Stored data entries
---------------
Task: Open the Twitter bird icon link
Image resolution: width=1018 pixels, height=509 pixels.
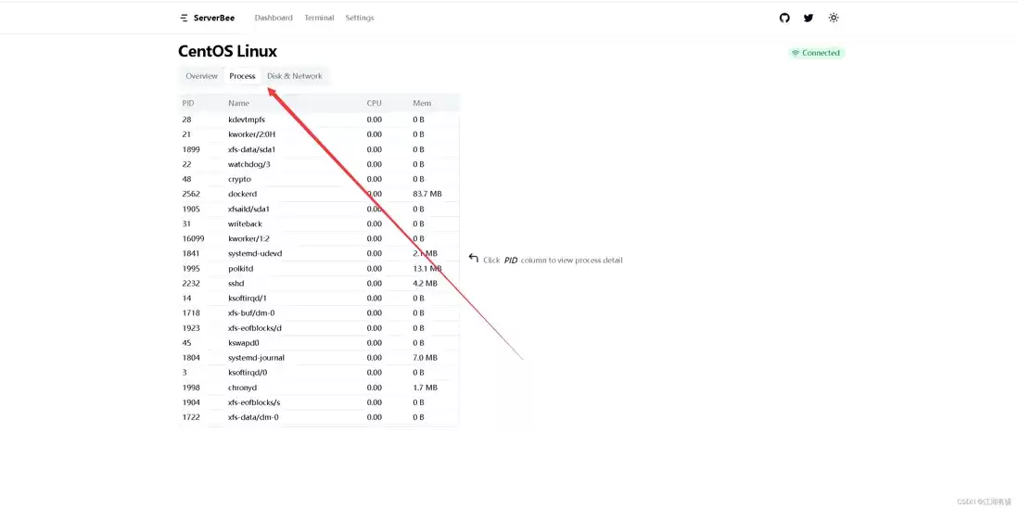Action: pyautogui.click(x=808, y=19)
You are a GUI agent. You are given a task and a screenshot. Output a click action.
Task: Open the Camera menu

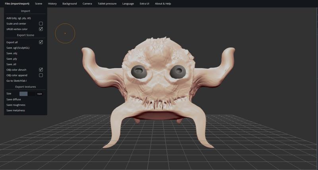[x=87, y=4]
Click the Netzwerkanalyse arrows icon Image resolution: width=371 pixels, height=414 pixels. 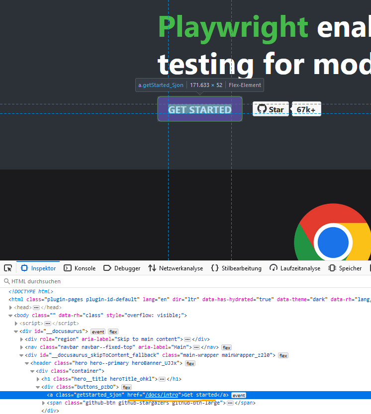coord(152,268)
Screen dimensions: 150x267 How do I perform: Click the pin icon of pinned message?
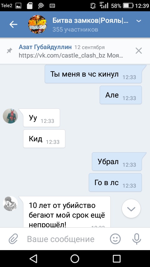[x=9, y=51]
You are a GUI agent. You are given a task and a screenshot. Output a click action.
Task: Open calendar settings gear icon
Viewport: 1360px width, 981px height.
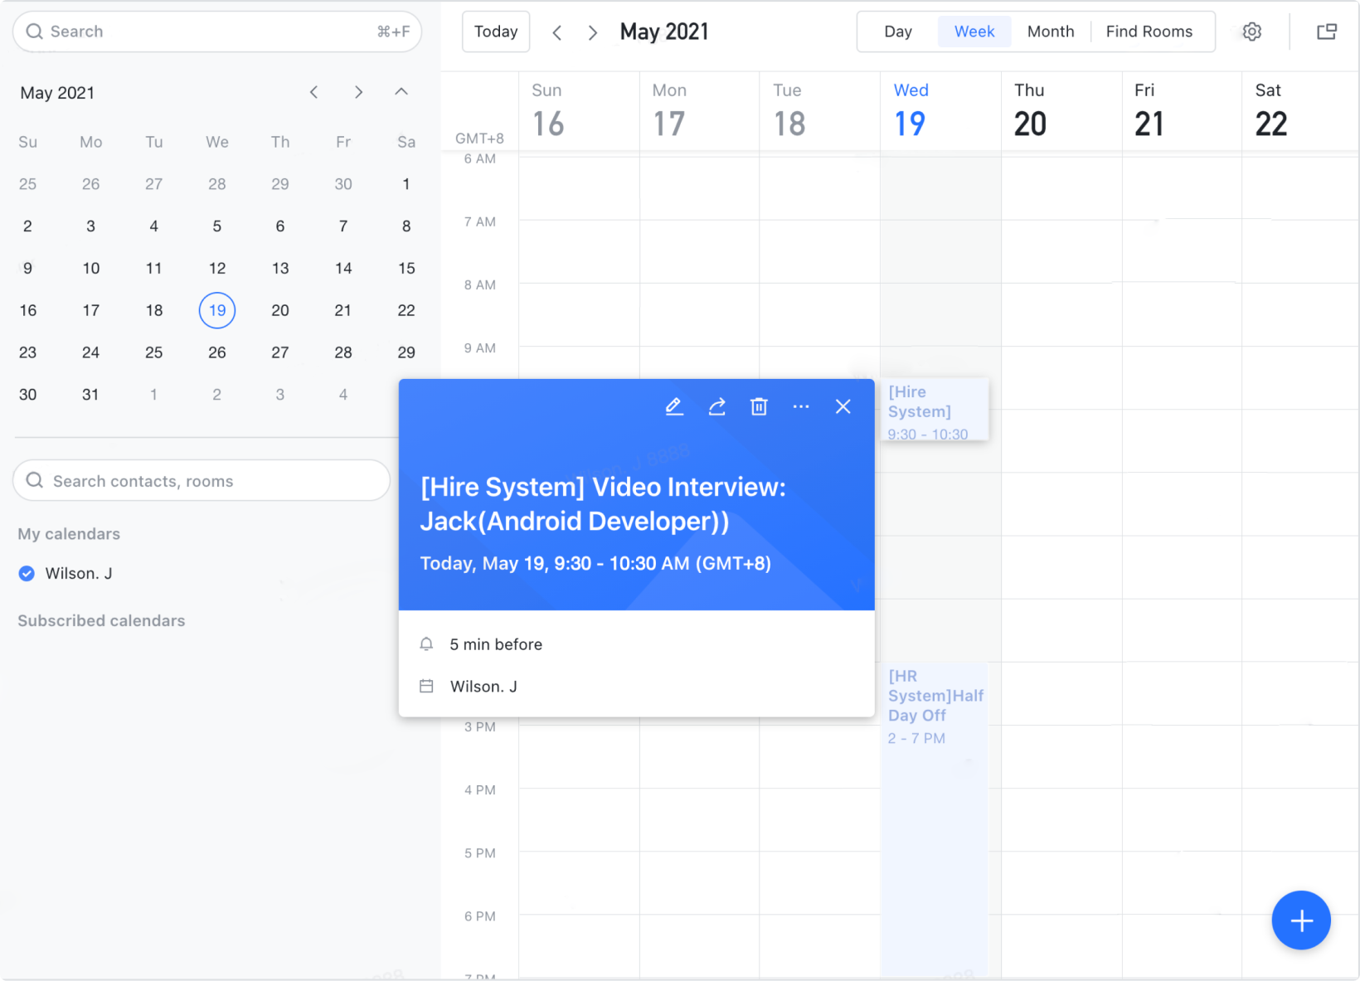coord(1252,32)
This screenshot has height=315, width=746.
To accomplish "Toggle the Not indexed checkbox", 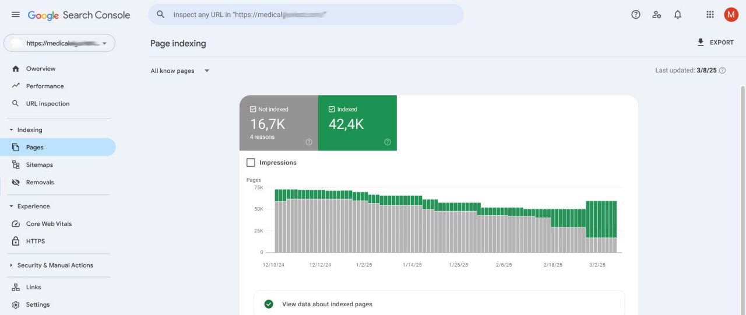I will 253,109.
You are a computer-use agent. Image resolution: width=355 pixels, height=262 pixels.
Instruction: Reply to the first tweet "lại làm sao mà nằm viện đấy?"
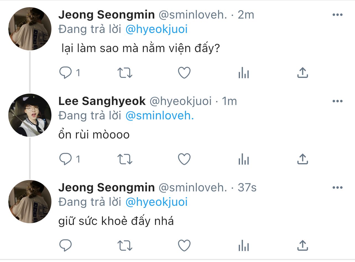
---------------
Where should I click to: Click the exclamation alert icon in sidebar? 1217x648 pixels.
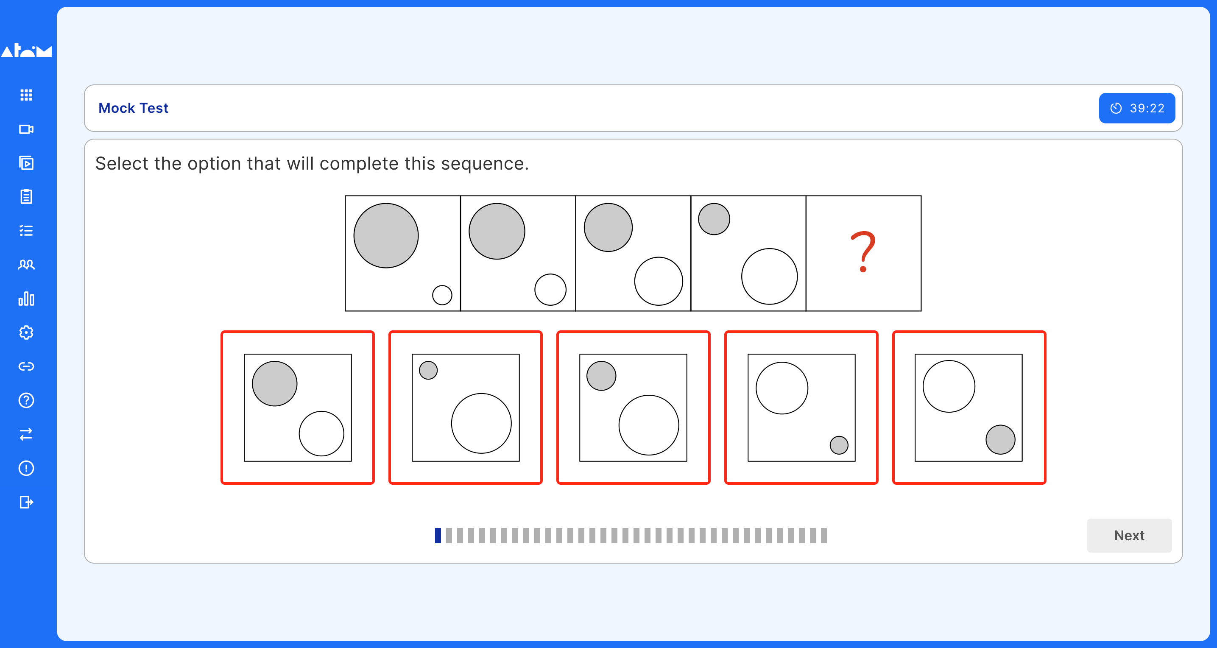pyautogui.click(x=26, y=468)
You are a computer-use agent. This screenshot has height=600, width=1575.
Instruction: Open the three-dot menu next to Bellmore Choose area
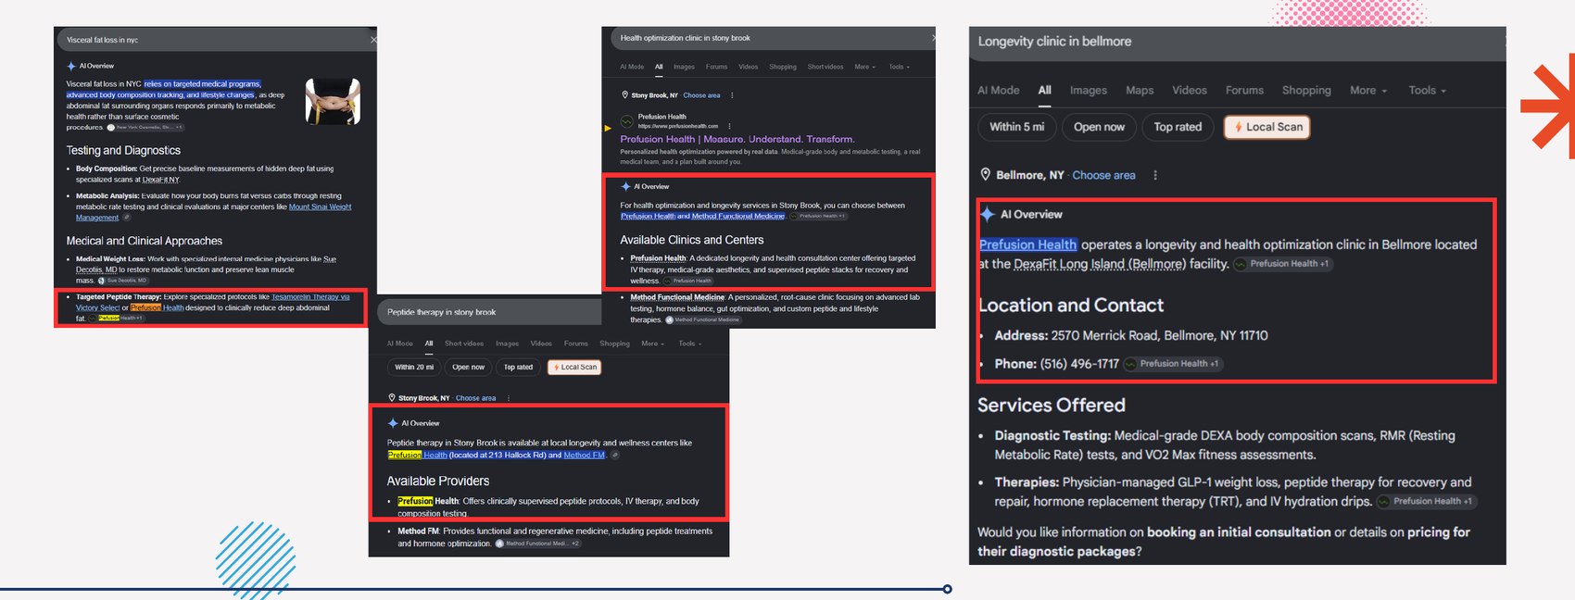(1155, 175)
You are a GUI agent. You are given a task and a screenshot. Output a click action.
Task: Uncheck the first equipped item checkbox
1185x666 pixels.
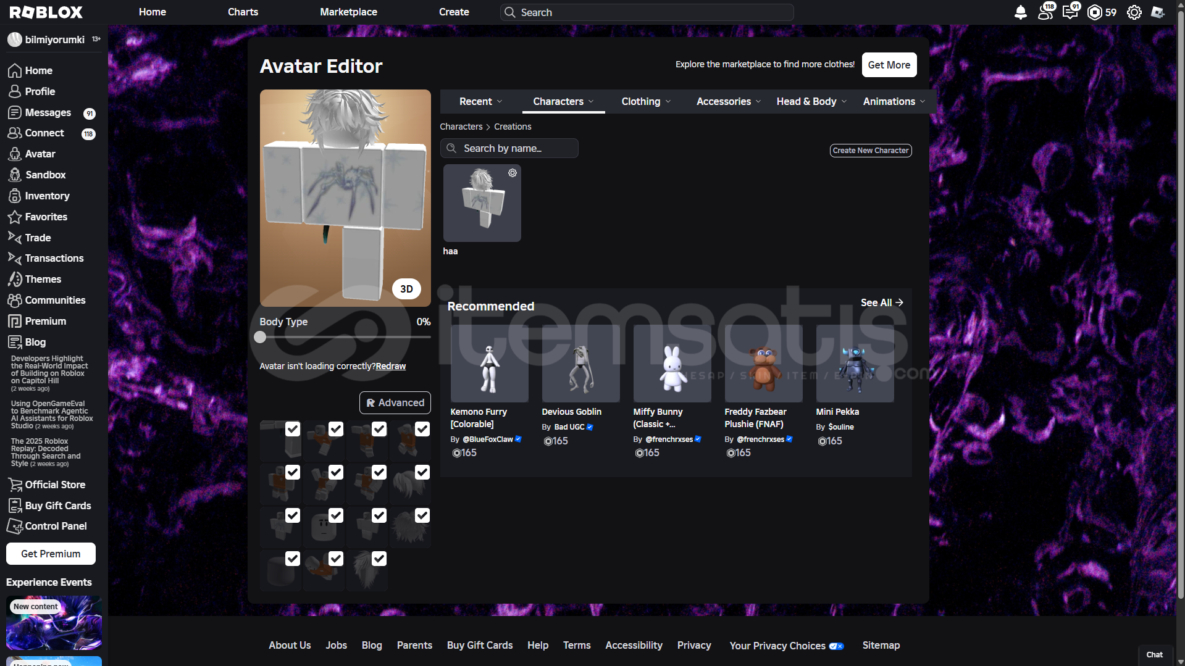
---------------
Brief:
Look through the entries and find each line that has the string "first". Copy those lines.

Response for this exercise:
Instruction: Reply to the first tweet "lại làm sao mà nằm viện đấy?"
Task: Uncheck the first equipped item checkbox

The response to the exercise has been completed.